GOAL OF THE EXERCISE
Write back every record verbatim.

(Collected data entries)
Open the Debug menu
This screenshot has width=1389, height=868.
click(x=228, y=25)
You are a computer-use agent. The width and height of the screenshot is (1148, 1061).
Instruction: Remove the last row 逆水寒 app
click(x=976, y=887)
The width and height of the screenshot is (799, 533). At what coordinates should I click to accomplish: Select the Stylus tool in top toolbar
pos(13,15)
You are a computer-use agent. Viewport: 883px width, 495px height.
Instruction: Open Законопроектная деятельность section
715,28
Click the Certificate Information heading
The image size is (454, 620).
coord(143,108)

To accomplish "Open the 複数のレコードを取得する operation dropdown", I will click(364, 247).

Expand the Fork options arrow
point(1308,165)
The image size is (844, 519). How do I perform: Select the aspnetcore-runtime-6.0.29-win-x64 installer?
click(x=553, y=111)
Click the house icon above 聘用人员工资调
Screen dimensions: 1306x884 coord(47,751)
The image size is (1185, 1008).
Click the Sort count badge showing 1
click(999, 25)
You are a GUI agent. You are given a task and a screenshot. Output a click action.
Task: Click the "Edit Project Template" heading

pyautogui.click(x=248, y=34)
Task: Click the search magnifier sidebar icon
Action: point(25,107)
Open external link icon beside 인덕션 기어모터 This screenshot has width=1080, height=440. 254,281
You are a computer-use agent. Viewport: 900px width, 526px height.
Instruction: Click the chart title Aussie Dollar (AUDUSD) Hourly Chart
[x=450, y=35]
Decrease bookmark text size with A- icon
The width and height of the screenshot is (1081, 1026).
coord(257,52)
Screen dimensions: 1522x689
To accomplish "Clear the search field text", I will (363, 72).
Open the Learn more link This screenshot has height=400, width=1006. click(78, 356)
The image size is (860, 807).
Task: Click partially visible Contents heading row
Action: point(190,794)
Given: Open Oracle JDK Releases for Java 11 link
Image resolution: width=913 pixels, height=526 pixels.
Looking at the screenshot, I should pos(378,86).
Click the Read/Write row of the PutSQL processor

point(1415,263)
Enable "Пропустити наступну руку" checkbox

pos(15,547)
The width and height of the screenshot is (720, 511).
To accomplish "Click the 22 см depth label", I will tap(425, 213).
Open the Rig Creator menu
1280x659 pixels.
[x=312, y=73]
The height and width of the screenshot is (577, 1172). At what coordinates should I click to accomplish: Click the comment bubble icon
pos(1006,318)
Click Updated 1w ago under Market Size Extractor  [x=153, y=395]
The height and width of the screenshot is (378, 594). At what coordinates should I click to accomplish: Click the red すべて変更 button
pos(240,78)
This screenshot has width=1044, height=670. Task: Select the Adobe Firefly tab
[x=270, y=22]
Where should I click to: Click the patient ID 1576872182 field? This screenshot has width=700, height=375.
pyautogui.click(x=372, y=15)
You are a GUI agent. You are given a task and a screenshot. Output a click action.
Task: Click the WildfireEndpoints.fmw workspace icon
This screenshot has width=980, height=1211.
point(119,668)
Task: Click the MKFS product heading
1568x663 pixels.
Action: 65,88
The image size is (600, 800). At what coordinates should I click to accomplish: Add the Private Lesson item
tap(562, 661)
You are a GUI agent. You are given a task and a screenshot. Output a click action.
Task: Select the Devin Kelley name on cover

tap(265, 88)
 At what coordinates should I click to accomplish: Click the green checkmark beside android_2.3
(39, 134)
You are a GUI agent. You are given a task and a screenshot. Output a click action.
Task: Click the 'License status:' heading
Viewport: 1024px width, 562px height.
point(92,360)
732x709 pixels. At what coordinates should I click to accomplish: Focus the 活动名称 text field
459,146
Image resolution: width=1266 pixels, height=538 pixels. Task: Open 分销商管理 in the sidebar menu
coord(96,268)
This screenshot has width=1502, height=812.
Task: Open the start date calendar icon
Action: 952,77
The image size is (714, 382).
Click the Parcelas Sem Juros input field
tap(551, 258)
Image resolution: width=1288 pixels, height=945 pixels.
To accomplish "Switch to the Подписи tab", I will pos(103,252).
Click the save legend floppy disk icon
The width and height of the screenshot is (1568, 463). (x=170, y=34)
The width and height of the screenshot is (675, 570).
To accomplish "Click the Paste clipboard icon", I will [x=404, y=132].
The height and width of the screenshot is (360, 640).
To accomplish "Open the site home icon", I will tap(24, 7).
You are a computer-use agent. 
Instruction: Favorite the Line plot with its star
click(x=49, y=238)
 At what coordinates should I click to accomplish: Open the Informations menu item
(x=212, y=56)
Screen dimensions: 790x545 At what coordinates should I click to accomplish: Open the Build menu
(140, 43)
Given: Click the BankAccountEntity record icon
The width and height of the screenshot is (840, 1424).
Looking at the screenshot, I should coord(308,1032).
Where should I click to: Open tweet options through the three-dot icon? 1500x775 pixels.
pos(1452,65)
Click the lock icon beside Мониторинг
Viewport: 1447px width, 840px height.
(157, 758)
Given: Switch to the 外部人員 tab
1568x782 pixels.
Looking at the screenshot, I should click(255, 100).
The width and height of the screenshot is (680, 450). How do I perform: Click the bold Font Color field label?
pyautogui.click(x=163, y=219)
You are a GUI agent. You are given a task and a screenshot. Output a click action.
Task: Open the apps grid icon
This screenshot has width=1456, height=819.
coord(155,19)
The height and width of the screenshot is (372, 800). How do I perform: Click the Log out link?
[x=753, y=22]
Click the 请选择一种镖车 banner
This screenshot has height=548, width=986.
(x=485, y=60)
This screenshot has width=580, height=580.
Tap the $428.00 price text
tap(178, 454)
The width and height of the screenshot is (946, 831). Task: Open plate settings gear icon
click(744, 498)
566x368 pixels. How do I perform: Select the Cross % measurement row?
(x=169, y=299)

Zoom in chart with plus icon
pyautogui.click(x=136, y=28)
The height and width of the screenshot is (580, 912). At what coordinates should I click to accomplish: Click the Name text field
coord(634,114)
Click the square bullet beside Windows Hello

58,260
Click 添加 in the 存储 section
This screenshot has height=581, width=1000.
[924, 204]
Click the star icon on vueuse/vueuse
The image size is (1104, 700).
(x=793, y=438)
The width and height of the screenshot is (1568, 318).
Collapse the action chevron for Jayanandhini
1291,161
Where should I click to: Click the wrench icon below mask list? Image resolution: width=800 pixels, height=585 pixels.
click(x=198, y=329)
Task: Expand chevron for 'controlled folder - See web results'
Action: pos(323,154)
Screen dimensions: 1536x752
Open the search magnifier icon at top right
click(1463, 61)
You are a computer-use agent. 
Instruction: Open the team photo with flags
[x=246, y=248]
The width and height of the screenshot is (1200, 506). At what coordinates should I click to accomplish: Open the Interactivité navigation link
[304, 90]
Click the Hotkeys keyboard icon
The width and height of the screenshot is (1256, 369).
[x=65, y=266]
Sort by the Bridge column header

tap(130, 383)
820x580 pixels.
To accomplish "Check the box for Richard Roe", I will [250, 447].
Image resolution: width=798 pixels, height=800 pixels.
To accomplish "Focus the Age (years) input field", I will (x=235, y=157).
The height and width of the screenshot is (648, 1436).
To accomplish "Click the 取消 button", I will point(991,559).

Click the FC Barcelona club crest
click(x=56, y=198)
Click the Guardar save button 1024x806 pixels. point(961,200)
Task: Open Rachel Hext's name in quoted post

ANSWER FOR THE TASK
Open the Debug menu
This screenshot has width=1389, height=868.
click(x=228, y=25)
You are a computer-use agent. The width and height of the screenshot is (1148, 1061).
Instruction: Remove the last row 逆水寒 app
click(x=976, y=887)
The width and height of the screenshot is (799, 533). At what coordinates should I click to accomplish: Select the Stylus tool in top toolbar
pos(13,15)
You are a computer-use agent. Viewport: 883px width, 495px height.
Instruction: Open Законопроектная деятельность section
715,28
Click the Certificate Information heading
The image size is (454, 620).
coord(143,108)

To accomplish "Open the 複数のレコードを取得する operation dropdown", I will click(364, 247).

Expand the Fork options arrow
point(1308,165)
The image size is (844, 519). How do I perform: Select the aspnetcore-runtime-6.0.29-win-x64 installer?
click(x=553, y=111)
Click the house icon above 聘用人员工资调
Screen dimensions: 1306x884 coord(47,751)
The image size is (1185, 1008).
Click the Sort count badge showing 1
click(999, 25)
You are a GUI agent. You are given a task and a screenshot. Output a click action.
Task: Click the "Edit Project Template" heading

pyautogui.click(x=248, y=34)
Task: Click the search magnifier sidebar icon
Action: point(25,107)
Open external link icon beside 인덕션 기어모터 This screenshot has width=1080, height=440. 254,281
You are a computer-use agent. Viewport: 900px width, 526px height.
Instruction: Click the chart title Aussie Dollar (AUDUSD) Hourly Chart
[x=450, y=35]
Decrease bookmark text size with A- icon
The width and height of the screenshot is (1081, 1026).
coord(257,52)
Screen dimensions: 1522x689
To accomplish "Clear the search field text", I will (363, 72).
Open the Learn more link This screenshot has height=400, width=1006. click(78, 356)
The image size is (860, 807).
Task: Click partially visible Contents heading row
Action: point(190,794)
Given: Open Oracle JDK Releases for Java 11 link
Image resolution: width=913 pixels, height=526 pixels.
Looking at the screenshot, I should pos(378,86).
Click the Read/Write row of the PutSQL processor

point(1415,263)
Enable "Пропустити наступну руку" checkbox

pos(15,547)
The width and height of the screenshot is (720, 511).
To accomplish "Click the 22 см depth label", I will tap(425, 213).
Open the Rig Creator menu
1280x659 pixels.
[x=312, y=73]
The height and width of the screenshot is (577, 1172). At what coordinates should I click to accomplish: Click the comment bubble icon
pos(1006,318)
Click Updated 1w ago under Market Size Extractor  [x=153, y=395]
The height and width of the screenshot is (378, 594). At what coordinates should I click to accomplish: Click the red すべて変更 button
pos(240,78)
This screenshot has width=1044, height=670. Task: Select the Adobe Firefly tab
[x=270, y=22]
Where should I click to: Click the patient ID 1576872182 field? This screenshot has width=700, height=375.
pyautogui.click(x=372, y=15)
You are a GUI agent. You are given a task and a screenshot. Output a click action.
Task: Click the WildfireEndpoints.fmw workspace icon
This screenshot has width=980, height=1211.
point(119,668)
Task: Click the MKFS product heading
1568x663 pixels.
Action: 65,88
The image size is (600, 800). At what coordinates should I click to accomplish: Add the Private Lesson item
tap(562, 661)
You are a GUI agent. You are given a task and a screenshot. Output a click action.
Task: Select the Devin Kelley name on cover

tap(265, 88)
 At what coordinates should I click to accomplish: Click the green checkmark beside android_2.3
(39, 134)
You are a GUI agent. You are given a task and a screenshot. Output a click action.
Task: Click the 'License status:' heading
Viewport: 1024px width, 562px height.
point(92,360)
732x709 pixels. At what coordinates should I click to accomplish: Focus the 活动名称 text field
459,146
Image resolution: width=1266 pixels, height=538 pixels. Task: Open 分销商管理 in the sidebar menu
coord(96,268)
This screenshot has width=1502, height=812.
Task: Open the start date calendar icon
Action: 952,77
The image size is (714, 382).
Click the Parcelas Sem Juros input field
tap(551, 258)
Image resolution: width=1288 pixels, height=945 pixels.
To accomplish "Switch to the Подписи tab", I will pos(103,252).
Click the save legend floppy disk icon
The width and height of the screenshot is (1568, 463). (x=170, y=34)
The width and height of the screenshot is (675, 570).
To accomplish "Click the Paste clipboard icon", I will [x=404, y=132].
The height and width of the screenshot is (360, 640).
To accomplish "Open the site home icon", I will tap(24, 7).
You are a computer-use agent. 
Instruction: Favorite the Line plot with its star
click(x=49, y=238)
 At what coordinates should I click to accomplish: Open the Informations menu item
(x=212, y=56)
Screen dimensions: 790x545 At what coordinates should I click to accomplish: Open the Build menu
(140, 43)
Given: Click the BankAccountEntity record icon
The width and height of the screenshot is (840, 1424).
Looking at the screenshot, I should coord(308,1032).
Where should I click to: Open tweet options through the three-dot icon? 1500x775 pixels.
pos(1452,65)
Click the lock icon beside Мониторинг
Viewport: 1447px width, 840px height.
(157, 758)
Given: Switch to the 外部人員 tab
1568x782 pixels.
Looking at the screenshot, I should click(255, 100).
The width and height of the screenshot is (680, 450). How do I perform: Click the bold Font Color field label?
pyautogui.click(x=163, y=219)
You are a GUI agent. You are given a task and a screenshot. Output a click action.
Task: Open the apps grid icon
This screenshot has width=1456, height=819.
coord(155,19)
The height and width of the screenshot is (372, 800). How do I perform: Click the Log out link?
[x=753, y=22]
Click the 请选择一种镖车 banner
This screenshot has height=548, width=986.
(x=485, y=60)
This screenshot has width=580, height=580.
Tap the $428.00 price text
tap(178, 454)
The width and height of the screenshot is (946, 831). Task: Open plate settings gear icon
click(744, 498)
566x368 pixels. How do I perform: Select the Cross % measurement row?
(x=169, y=299)

Zoom in chart with plus icon
pyautogui.click(x=136, y=28)
The height and width of the screenshot is (580, 912). At what coordinates should I click to accomplish: Click the Name text field
coord(634,114)
Click the square bullet beside Windows Hello

58,260
Click 添加 in the 存储 section
This screenshot has height=581, width=1000.
[924, 204]
Click the star icon on vueuse/vueuse
The image size is (1104, 700).
(x=793, y=438)
The width and height of the screenshot is (1568, 318).
Collapse the action chevron for Jayanandhini
1291,161
Where should I click to: Click the wrench icon below mask list? Image resolution: width=800 pixels, height=585 pixels.
click(x=198, y=329)
Task: Expand chevron for 'controlled folder - See web results'
Action: pos(323,154)
Screen dimensions: 1536x752
Open the search magnifier icon at top right
click(1463, 61)
You are a computer-use agent. 
Instruction: Open the team photo with flags
[x=246, y=248]
The width and height of the screenshot is (1200, 506). At what coordinates should I click to accomplish: Open the Interactivité navigation link
[304, 90]
Click the Hotkeys keyboard icon
The width and height of the screenshot is (1256, 369).
[x=65, y=266]
Sort by the Bridge column header

tap(130, 383)
820x580 pixels.
To accomplish "Check the box for Richard Roe", I will [250, 447].
Image resolution: width=798 pixels, height=800 pixels.
To accomplish "Focus the Age (years) input field", I will (x=235, y=157).
The height and width of the screenshot is (648, 1436).
To accomplish "Click the 取消 button", I will point(991,559).

Click the FC Barcelona club crest
click(x=56, y=198)
Click the Guardar save button 1024x806 pixels. point(961,200)
Task: Open Rachel Hext's name in quoted post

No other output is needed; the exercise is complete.